Je glisse un doigt contre mon oreille droite pour réactiver le son de mon oreillette. Un bruit léger m'indique que c'est fait. Enfin, léger, je sais qu'il l'est. A ce moment précis, là, maintenant, j'ai pourtant l'impression qu'il me hurle dans le crâne, m'enfonce le couteau plus profond et encourage le marteau à frapper plus fort encore. J'ai du mal à me concentrer. C'est comme si ma vision avait été réduite, je ne vois plus ce qui se passe autour de moi, et même en face, c'est trop brouillon.

Respire, Sienna. Un. Deux. Trois. Je plisse les yeux en essayant de ressentir ma propre respiration, de la contrôler, de lui ordonner de m'apaiser. Quelle connerie, ça aussi. Heureusement que l'étage est plus sombre. Ici, la lumière n'est pas aussi agressive, et l'absence d'autres personnes rend le tout plus supportable.

L'étage marchand est vide, comme souvent. A cette heure-là, les employés sont déjà à leur poste ou sur le point de le rejoindre. Quelques personnes traversent le silence, le frappant de leur pas qui résonnent dans l'air, avant de disparaître. J'observe l'endroit un instant. Mes yeux s'arrête sur un coin enfoncé dans le noir, des boutiques éteintes pour la plupart et souvent boudées des habitants de notre ville-tour.

Eh ouais. C'est ici que je bosse, dans l'ombre de la Tour, entre une boutique de fringues pour les vieux et le néant. Le magasin que je tiens fait l'angle de l'ombre, il s'y enfonce même lorsque la lumière est allumée à l'intérieur, et ne projette la sienne sur personne. Nous n'avons pas vraiment de voisins, et personne n'y vient jamais, ou presque. C'est comme si les dirigeants avaient cherché le pire endroit pour placer un magasin. Ils ont trouvé ce coin ici, pile poil ce qu'ils voulaient, et ils sont repartis.

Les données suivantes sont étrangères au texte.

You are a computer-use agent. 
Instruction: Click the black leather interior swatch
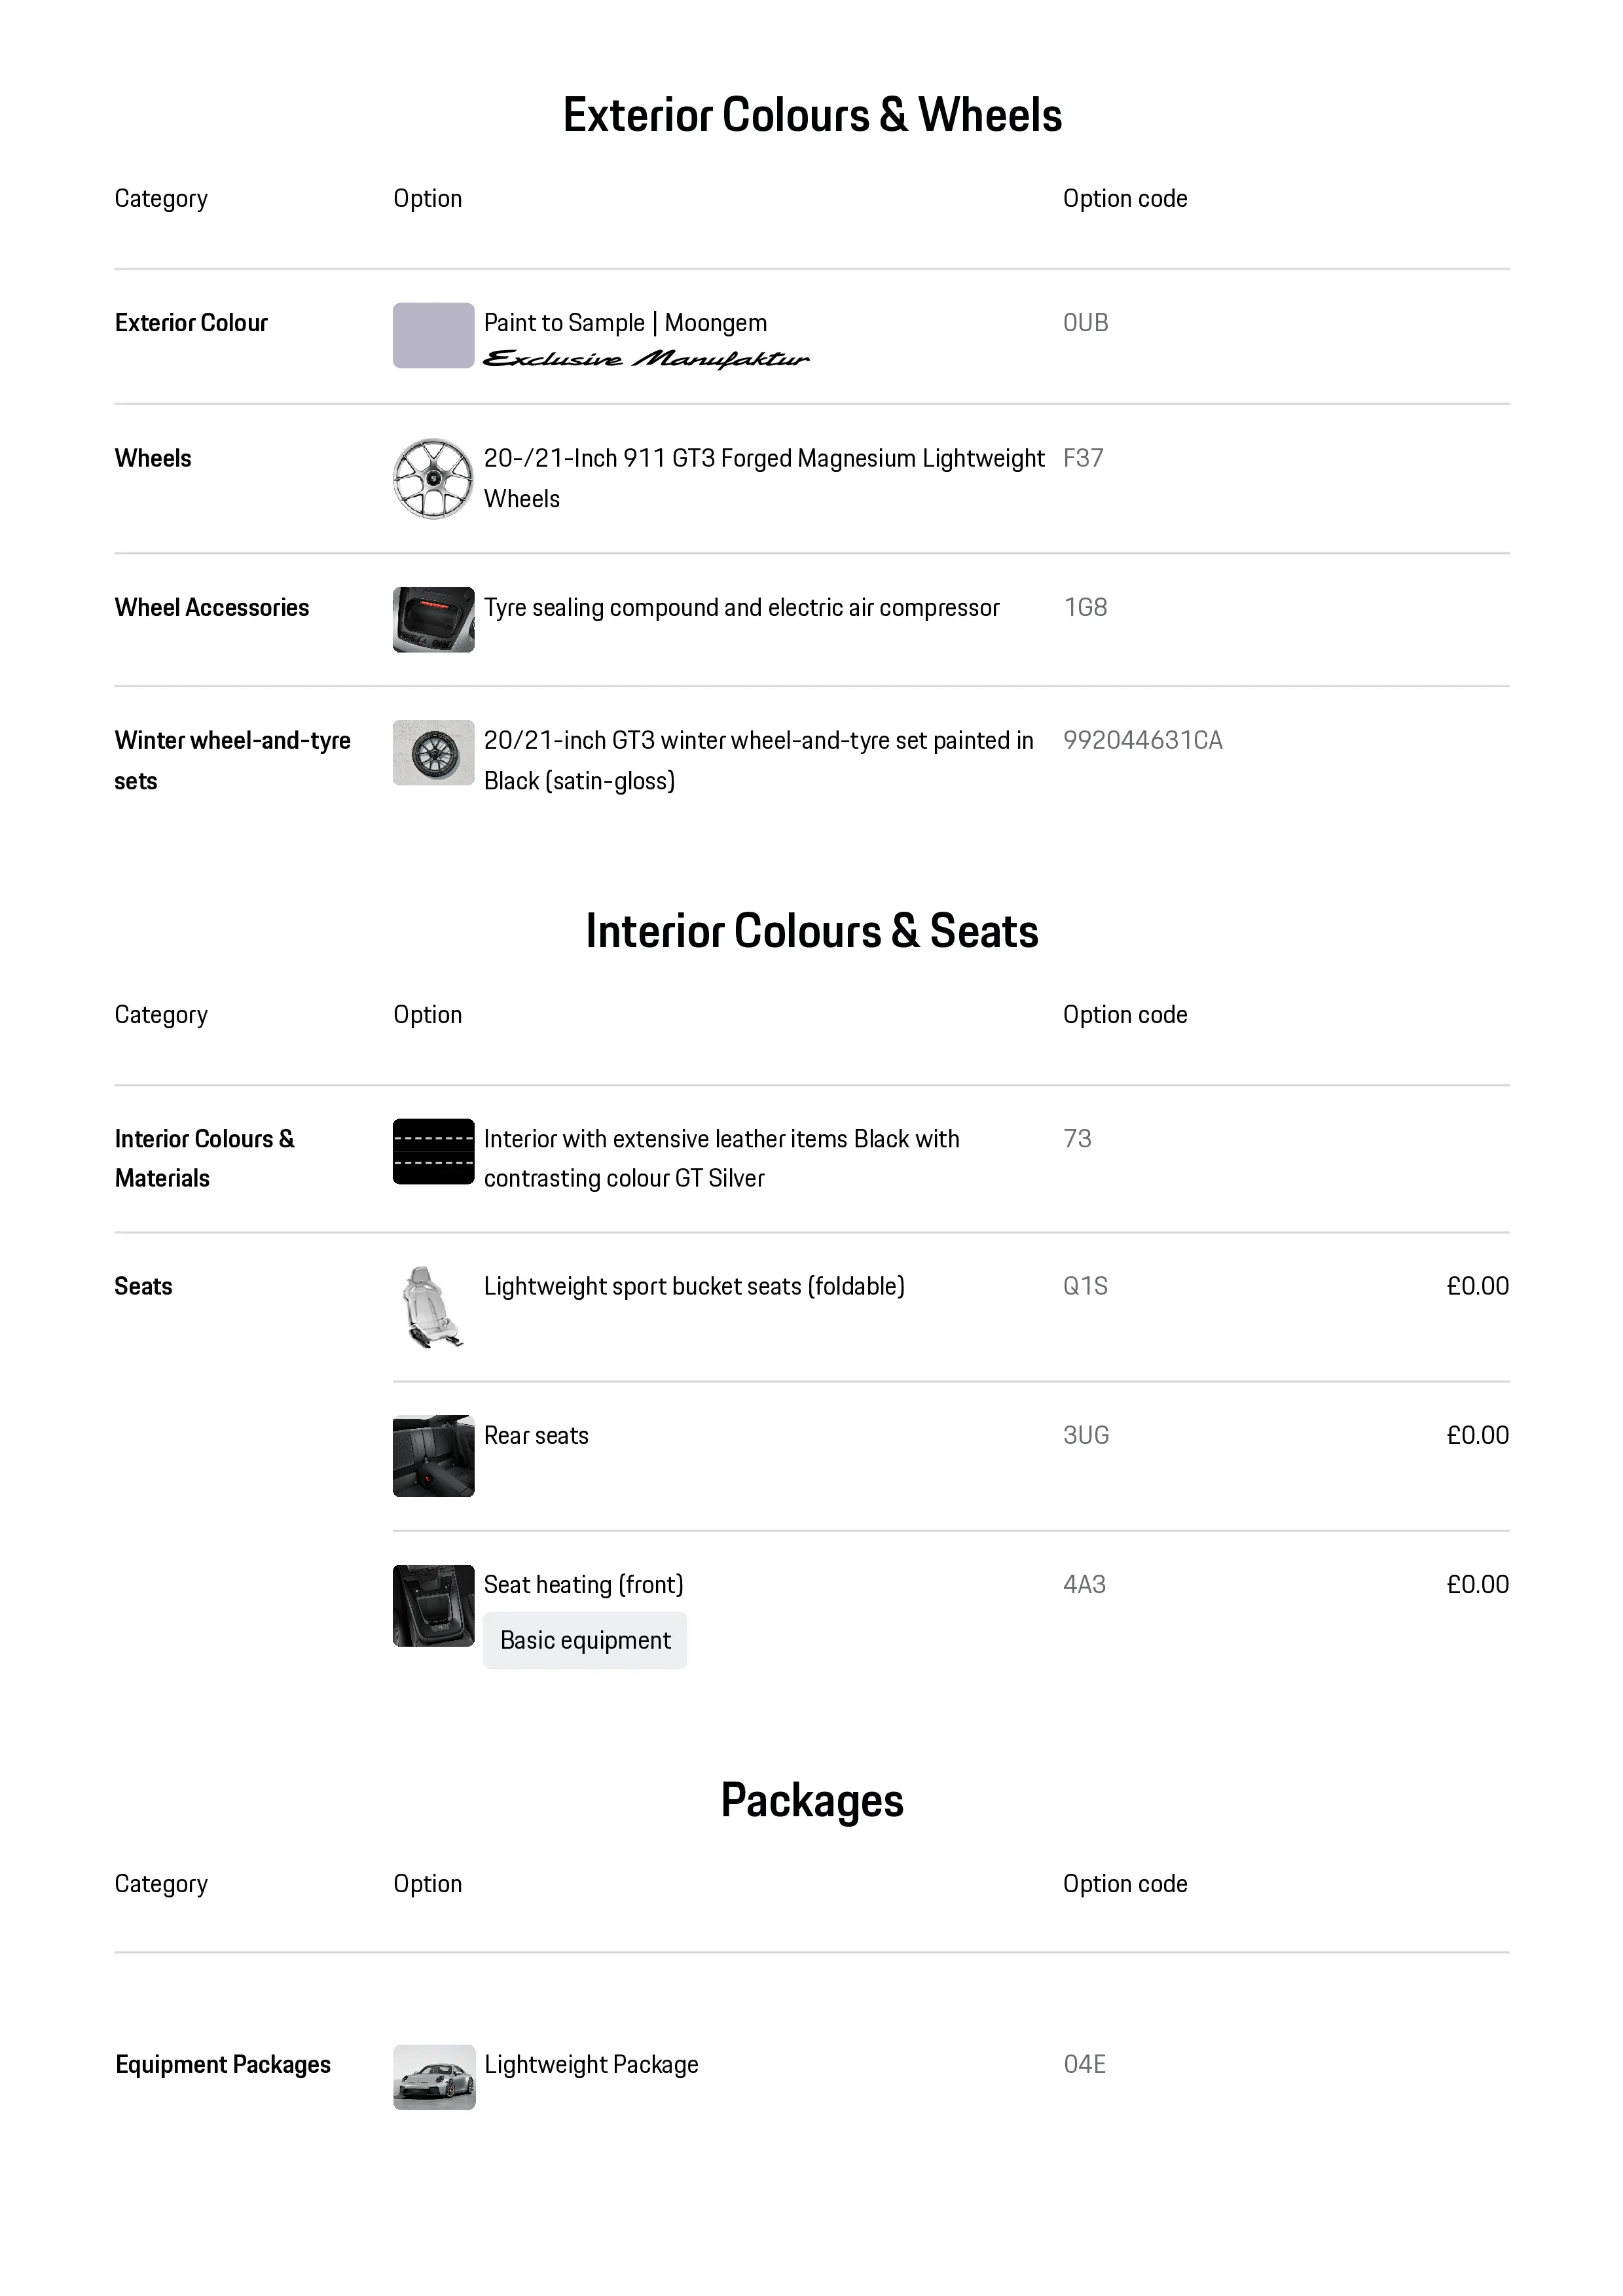[433, 1151]
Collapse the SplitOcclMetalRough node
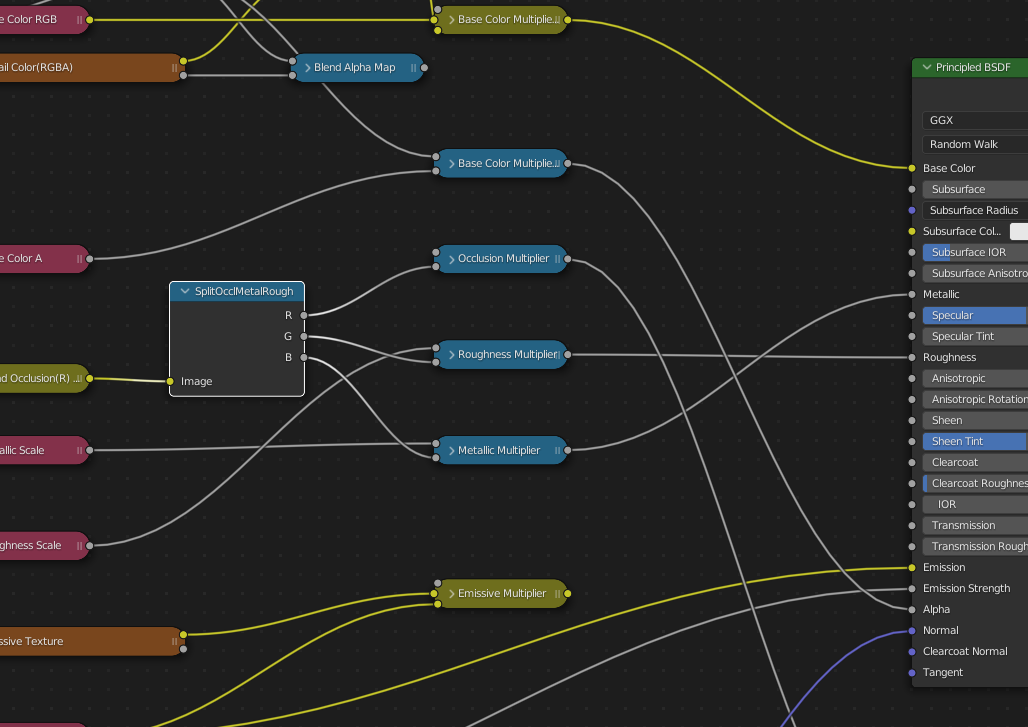This screenshot has height=727, width=1028. click(x=184, y=292)
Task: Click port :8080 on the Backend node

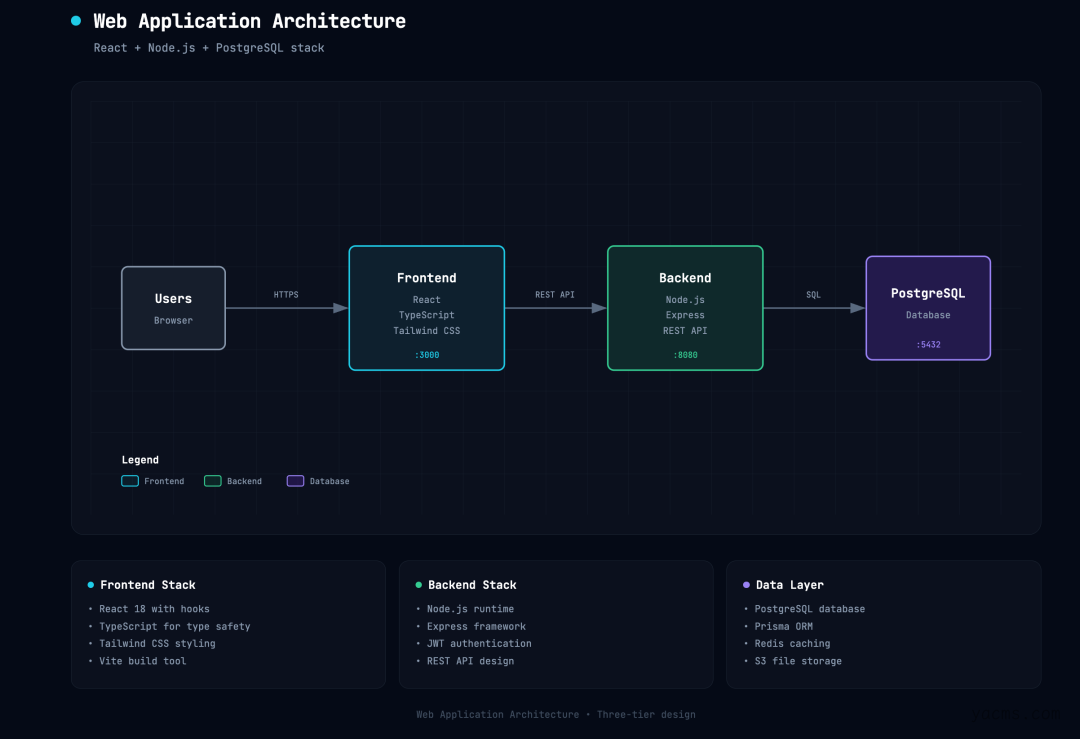Action: tap(685, 355)
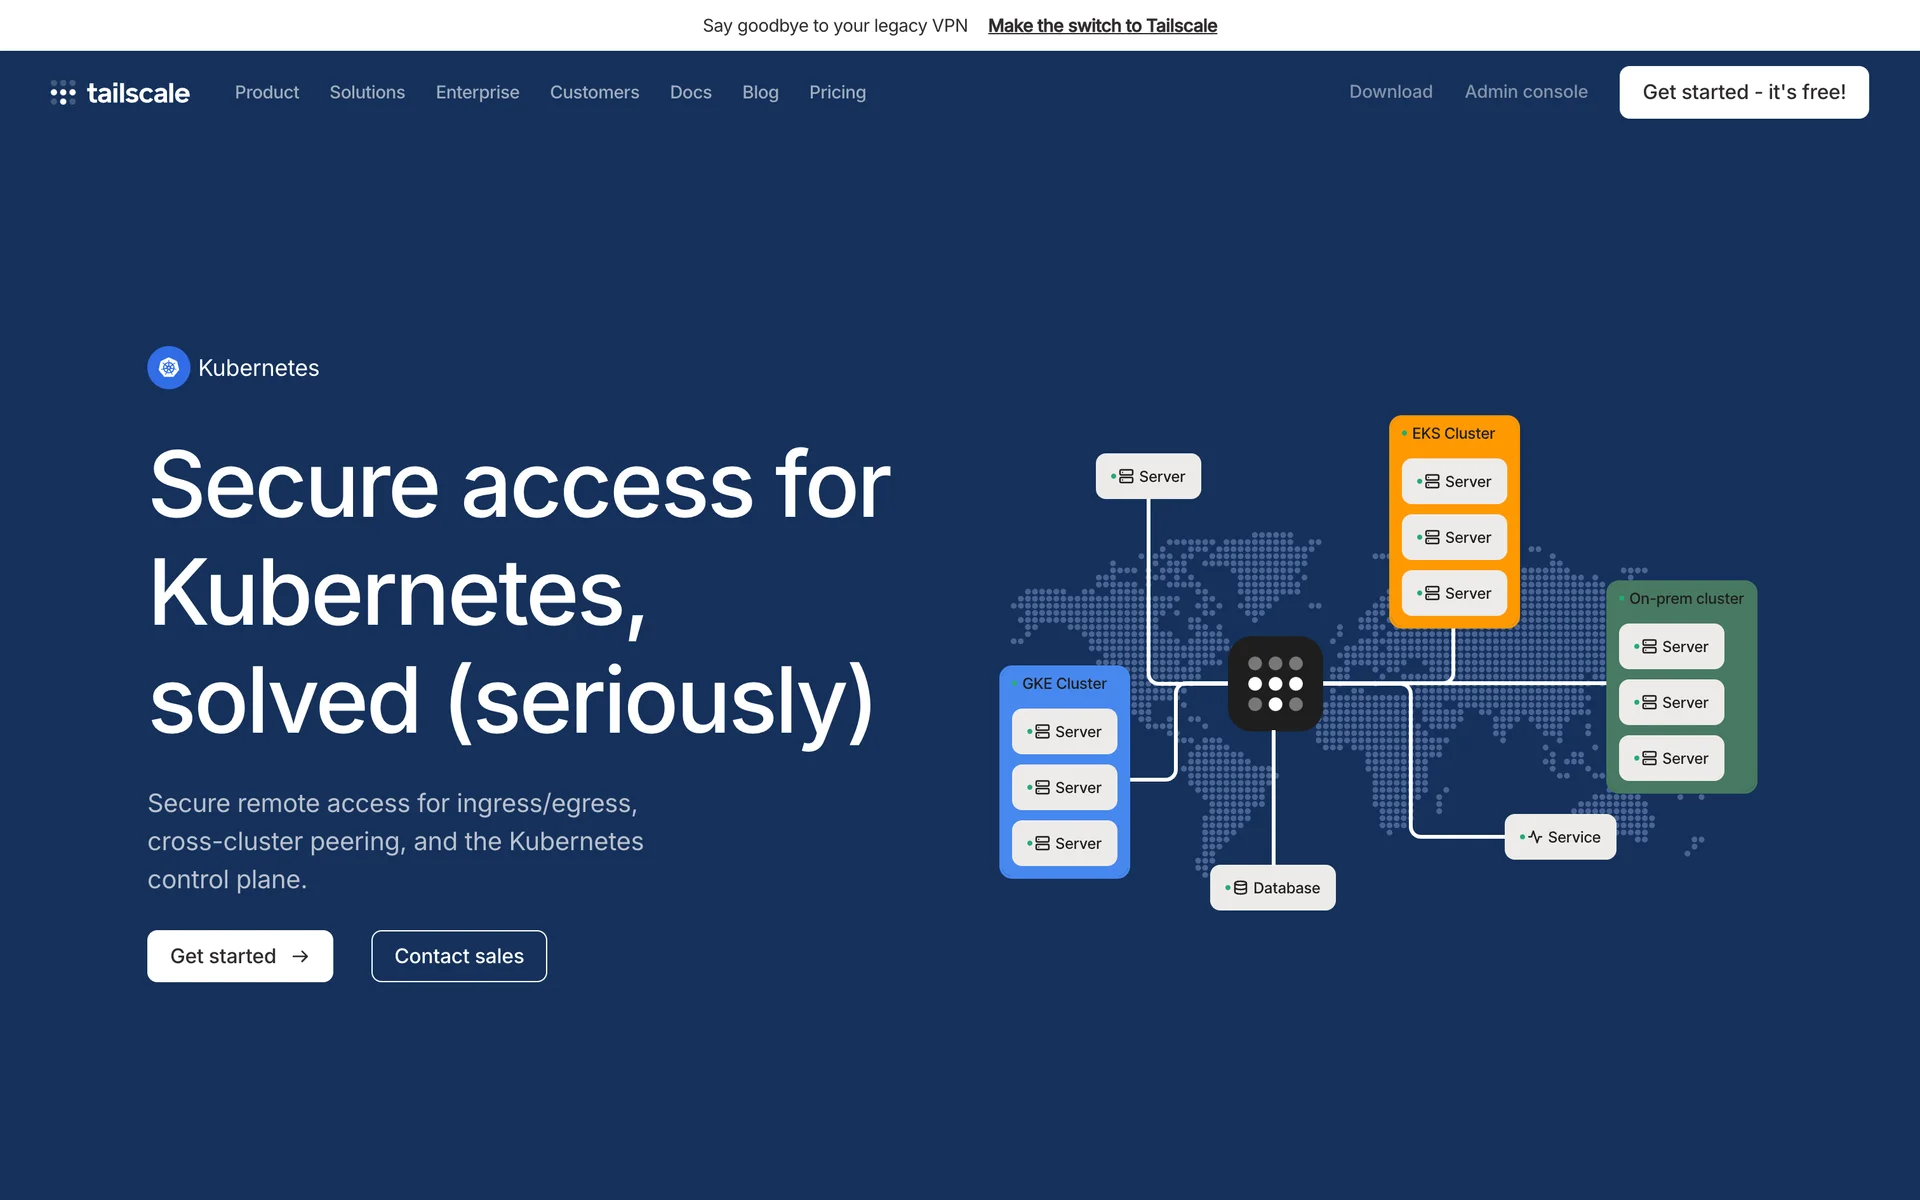Open the Solutions menu
1920x1200 pixels.
[x=367, y=92]
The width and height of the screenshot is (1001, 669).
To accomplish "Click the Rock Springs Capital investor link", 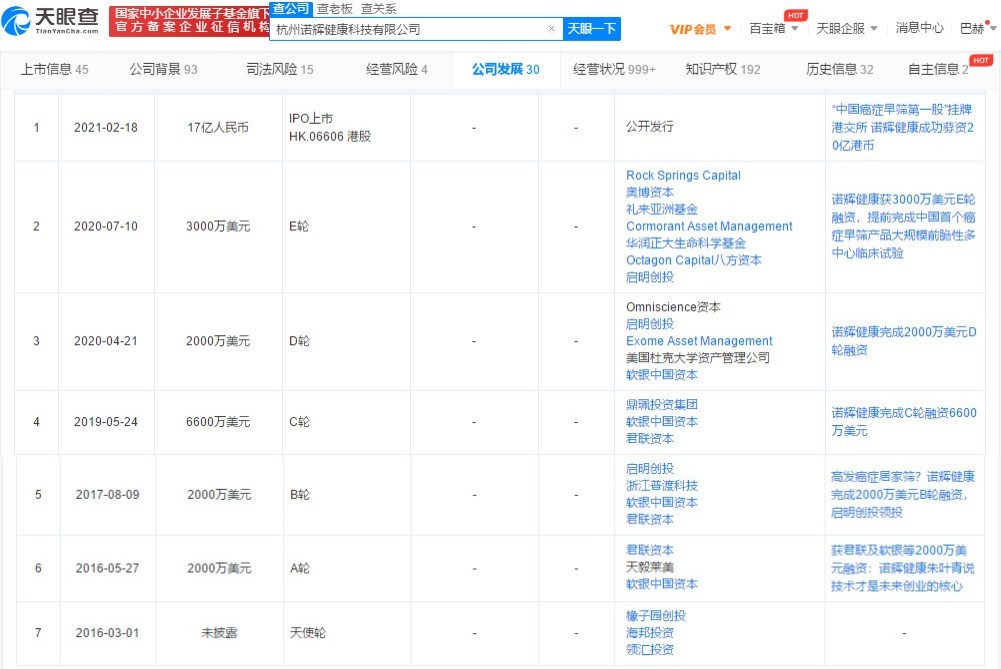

Celui de Simon, lui, est situé en haut, sur la mezzanine qui nous domine. Il vend des vêtements aux gens de notre âge, et j'ai du mal à comprendre comment ils peuvent avoir autant de clients. Ici, toutes les tenues sont pareilles. Grises, chemises, tee-shirt, pulls, pantalons, shorts, jupes ou robes. Les manteaux sont l'exception, petite dose de couleur dans ce monde sans saveur, ils ont l'honneur immense de nous offrir un marron sans nom. C'est juste du marron, ni beau ni laid, il est seulement là et ne change jamais. Ce n'est pas le même que le marron des yeux de Simon. Celui de nos manteaux est toujours foncé. Certains disent que c'est le marron de la terre mouillée.

— Sienna ?

Simon se plante face à moi. Il est inquiet, ça se voit sur chaque morceau de son visage, dans la manière qu'il a de tendre le bras vers moi, dans sa façon de glisser ses doigts contre les miens. Quelle tête je suis en train de faire, pour l'inquiéter autant ? Le marteau garde son rythme, mais je tente de l'ignorer une seconde, le temps d'apaiser Simon. Ou au moins essayer.